* _Text under study_:
-- Opening Marker --
Comment by 8bitsrule
6 days ago
The major flaw in Panspermia is that it all had to start somewhere without Panspermia. If it did that there, why not here?
6 days ago
The major flaw in Panspermia is that it all had to start somewhere without Panspermia. If it did that there, why not here?
We know 2 things that are apparently incoherent:
1 - Abiogenesis is incredibly rare. We don't know how much exactly, but it's a lot.
2 - Abiogenesis happened on Earth about as soon as it became possible. Where "as soon as" means within half a billion years, but it's still way quicker than its rarity implies.
A lot of people think panspermia is what made those two happen. Life had about a full billion years to appear in meteors before they could appear here.
There are some problems, e.g. that each meteor only stayed chemically active for less than that half-a-billion years Earth had. Or that all the meteors that fell on Earth had only a fraction of the material that was later available here. But IMO, the largest issue is that just doubling the time is absolutely unsatisfying.
-- Closing Marker --
* _Data to examine_:
-- Opening Marker --
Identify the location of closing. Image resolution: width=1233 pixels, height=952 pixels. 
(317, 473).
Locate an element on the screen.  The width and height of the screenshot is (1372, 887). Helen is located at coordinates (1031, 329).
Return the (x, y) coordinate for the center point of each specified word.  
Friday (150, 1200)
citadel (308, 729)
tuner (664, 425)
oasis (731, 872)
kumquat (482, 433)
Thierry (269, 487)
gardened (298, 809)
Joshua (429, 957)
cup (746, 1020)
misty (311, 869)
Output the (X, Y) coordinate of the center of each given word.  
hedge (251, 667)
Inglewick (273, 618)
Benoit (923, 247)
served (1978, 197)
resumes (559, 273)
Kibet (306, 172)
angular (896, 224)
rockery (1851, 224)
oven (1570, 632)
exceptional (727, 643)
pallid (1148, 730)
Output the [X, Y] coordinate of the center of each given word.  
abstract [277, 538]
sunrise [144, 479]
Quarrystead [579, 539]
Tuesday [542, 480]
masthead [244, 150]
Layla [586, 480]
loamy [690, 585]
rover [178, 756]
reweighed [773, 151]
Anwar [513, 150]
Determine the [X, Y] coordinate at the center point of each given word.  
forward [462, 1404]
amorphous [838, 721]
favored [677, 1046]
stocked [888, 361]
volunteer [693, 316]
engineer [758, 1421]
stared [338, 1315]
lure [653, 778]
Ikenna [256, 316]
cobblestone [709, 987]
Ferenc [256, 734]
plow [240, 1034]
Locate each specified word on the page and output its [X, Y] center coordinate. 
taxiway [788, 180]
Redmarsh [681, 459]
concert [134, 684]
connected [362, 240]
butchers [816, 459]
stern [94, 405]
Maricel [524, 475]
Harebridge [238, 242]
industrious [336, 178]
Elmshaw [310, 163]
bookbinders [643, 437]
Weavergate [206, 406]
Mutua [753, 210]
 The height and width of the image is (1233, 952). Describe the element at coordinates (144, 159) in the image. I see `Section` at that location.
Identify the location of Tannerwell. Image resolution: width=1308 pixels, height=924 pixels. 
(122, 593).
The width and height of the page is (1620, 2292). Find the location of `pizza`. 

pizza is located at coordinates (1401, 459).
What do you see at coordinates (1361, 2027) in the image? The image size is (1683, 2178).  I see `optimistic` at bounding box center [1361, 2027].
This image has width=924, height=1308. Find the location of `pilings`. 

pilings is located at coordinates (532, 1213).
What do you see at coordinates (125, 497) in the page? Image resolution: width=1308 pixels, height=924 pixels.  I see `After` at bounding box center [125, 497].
-- Closing Marker --
* _How to complete this task_:
Could you continue the panspermia discussion thread, starting right after its last sentence?

* _Result of this task_:
Life cannot appear in any of the small bodies that become meteors, because there is no source of energy for it.
Life can appear only on big planets or on big satellites, like the big satellites of Jupiter and Saturn, if they have a hot interior and volcanism.
Volcanism brings at the surface substances that are in chemical equilibrium at the high temperatures of the interior, but which are no longer at chemical equilibrium at the low temperatures of the surface, providing chemical energy that can be used to synthesize macromolecules.
Solar energy cannot be used for the appearance of life. Capturing light requires very complex structures that can be developed only after a very long evolution and which cannot form spontaneously in the absence of already existing living beings.
The only theory of panspermia that is somewhat plausible is that life could have appeared on Mars, which had habitable conditions earlier than Earth. Then, some impacts on Mars have ejected fragments that have fallen as meteorites on Earth and some remote ancestors of bacteria have survived this interplanetary trip.
There are many meteorites on Earth that have their origin in impacts from Mars, so at least this part is known as being possible.
>Solar energy cannot be used for the appearance of life. Capturing light requires very complex structures that can be developed only after a very long evolution and which cannot form spontaneously in the absence of already existing living beings.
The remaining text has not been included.